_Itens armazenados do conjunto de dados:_
===
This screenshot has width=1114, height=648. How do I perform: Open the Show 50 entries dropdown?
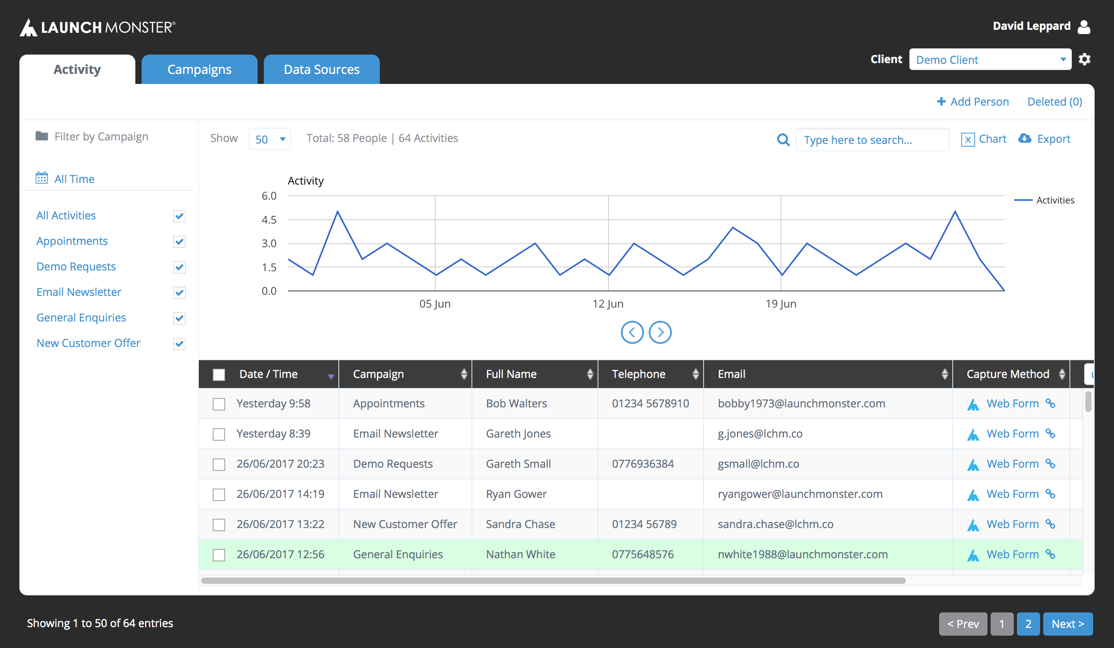point(270,139)
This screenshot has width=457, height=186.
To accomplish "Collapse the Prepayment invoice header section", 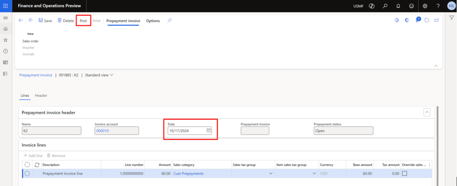I will pos(427,112).
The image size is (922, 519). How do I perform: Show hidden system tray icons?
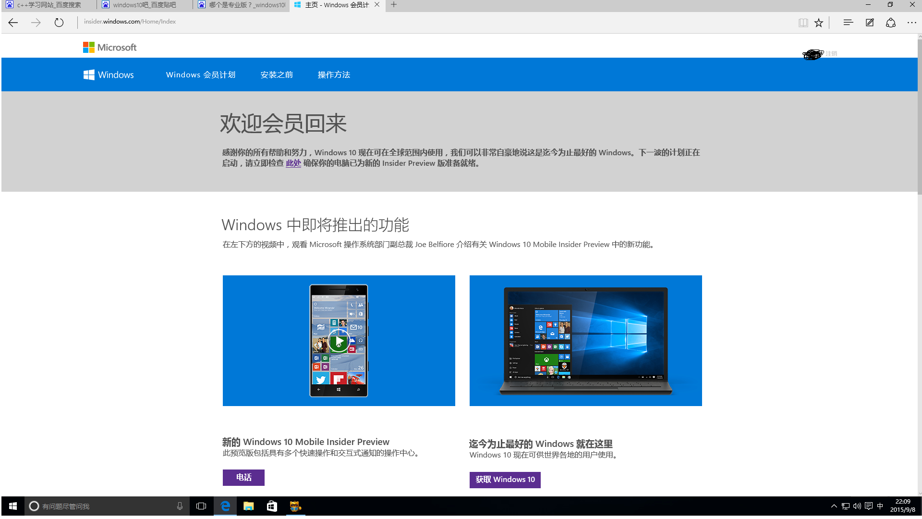click(834, 506)
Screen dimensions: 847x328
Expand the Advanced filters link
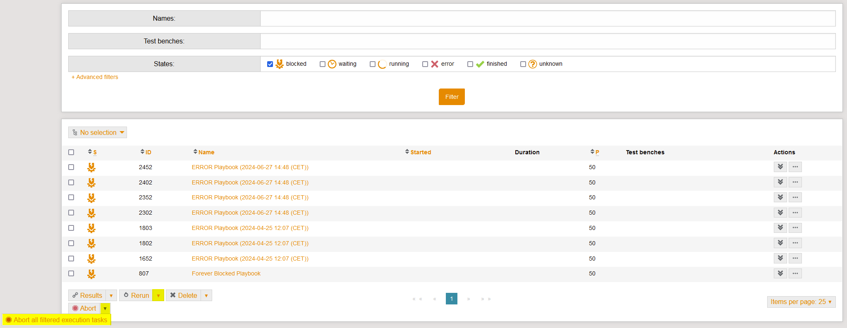(95, 77)
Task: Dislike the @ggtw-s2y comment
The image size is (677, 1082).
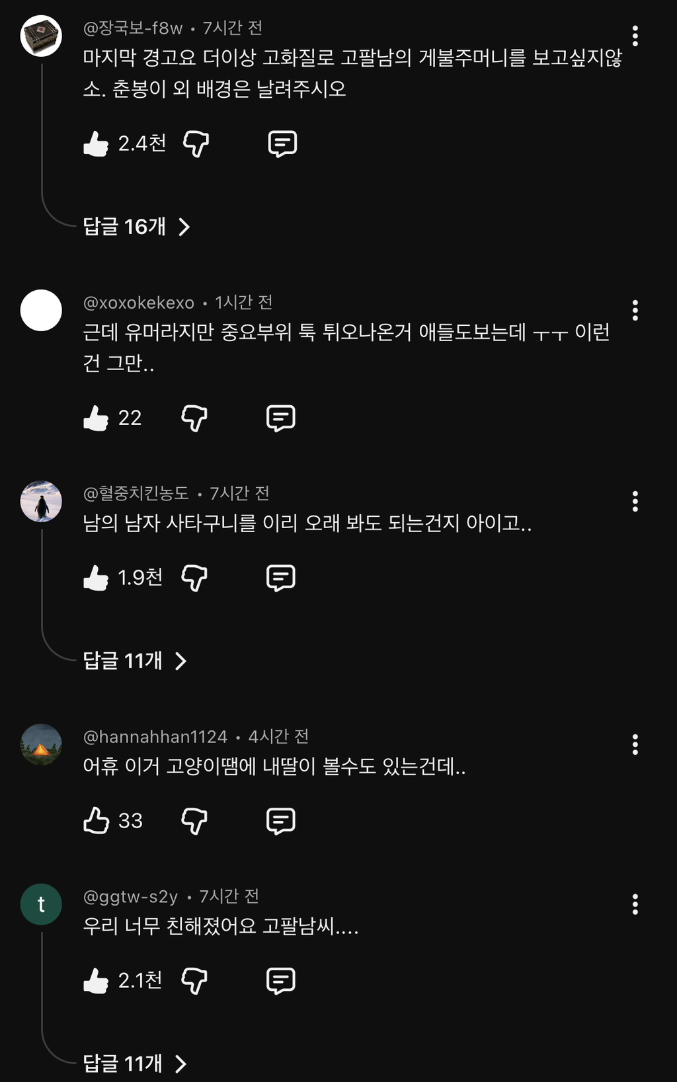Action: click(194, 980)
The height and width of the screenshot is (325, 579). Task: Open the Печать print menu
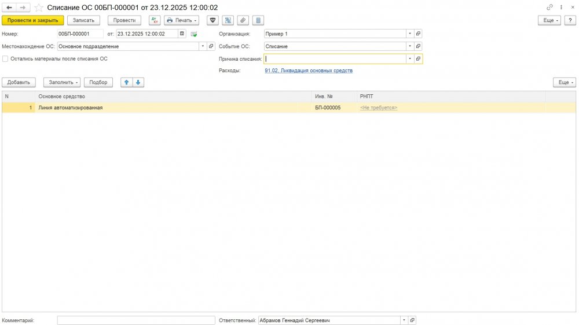pos(181,20)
===
_Exercício proposto:_
Você pode reproduzir palavra por palavra as linhas que vão daquela que contém "The height and" até a última, ambas incluídas? Deixe as imagens de fora da resposta.

_Resposta ao exercício:_
The height and width of the screenshot is (325, 579). Task: Open the Печать print menu
pos(181,20)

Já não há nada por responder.